“The question isn’t where anybody thinks it should go. The question in front of us is financing,” said McCarthy. “I’m still supportive of the location if the funding works; I just need to look at it (the financing proposal).”
The City Council will meet at 7 p.m. on Thursday at City Hall.
Ryan, the council president, said the board will probably vote to send the financing proposal to committee, possibly the subcommittee on administration and finance, to vet the proposal before it comes back to the full council for a vote.
Longtime Councilor Joseph O’Keefe said the board has already discussed the center’s location, and shouldn’t revisit the debate.
“We spent enough time researching what’s the best place, and in my mind this is the best place,” said O’Keefe. “I feel we should move on with this project. It’s been talked about so long. ... Why open up the whole discussion (again)?”
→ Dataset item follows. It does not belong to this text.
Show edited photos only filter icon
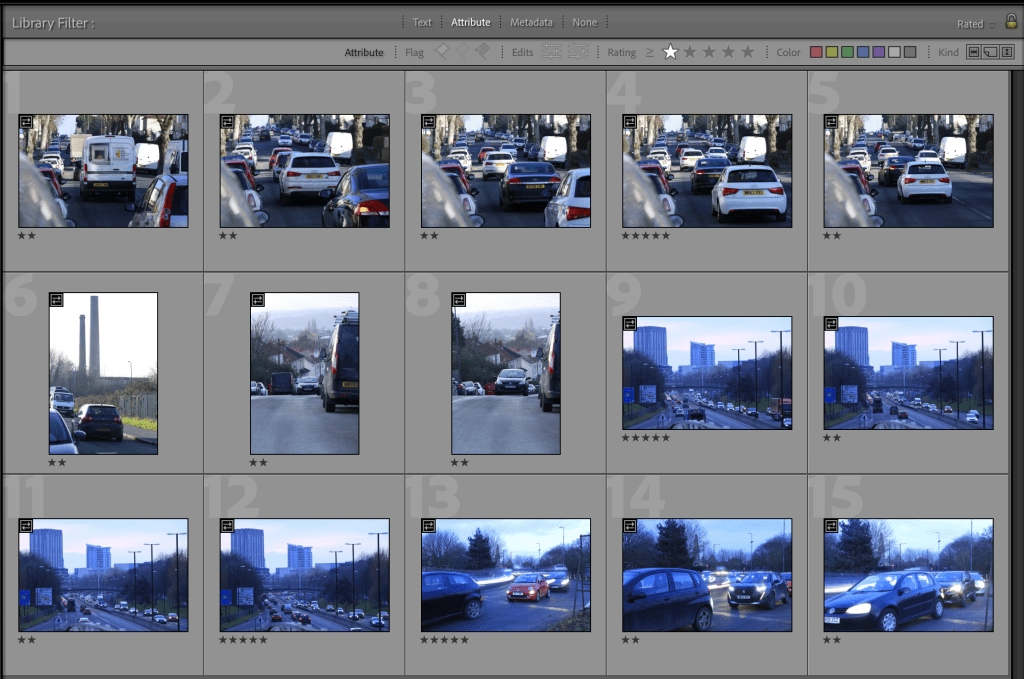Viewport: 1024px width, 679px height. [x=551, y=52]
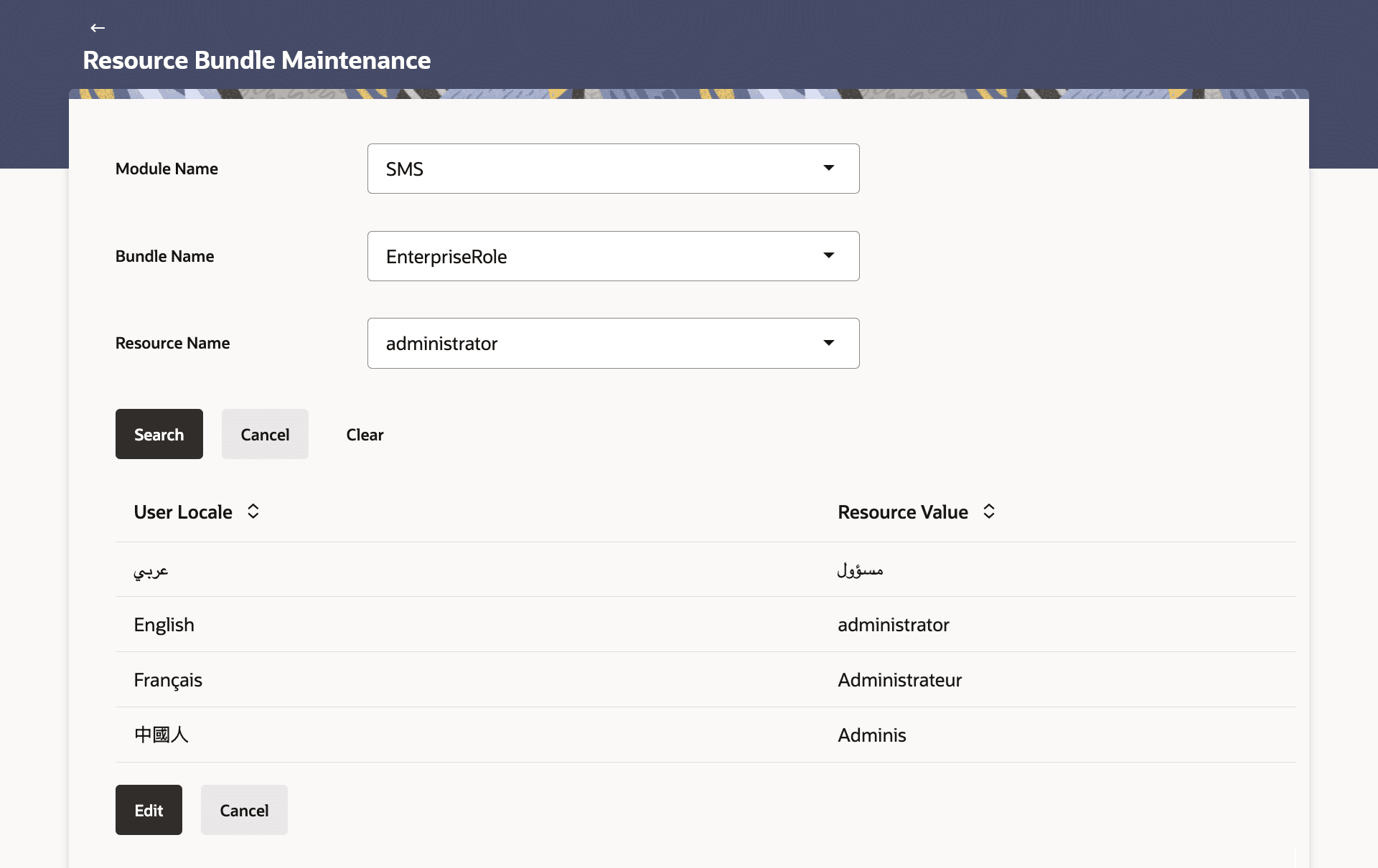Image resolution: width=1378 pixels, height=868 pixels.
Task: Click the back arrow icon
Action: (98, 28)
Councilor Josh Turiel also said he’s in favor of giving the project the green light.
“What we have right now is the best compromise we can get to, and also the best chance to get it built at a reasonable price,” said Turiel. “... I would have supported doing it as part of St. Joseph’s (church redevelopment, which was considered as a location), but now that it’s all put together (for Bridge and Boston streets), I will support it.”
Turiel said there is “a vocal contingent” that wants the senior center in a different location, but “we already have (council) consensus on this site. It makes sense.”
The road to a new senior center in Salem has been long and controversial. Multiple locations have been considered over the tenure of several mayors.
In 2009, a committee headed by then-councilors Joan Lovely and Matt Veno vetted several locations for a community life center. After seeking input from across the city, the committee chose three sites to recommend to the mayor.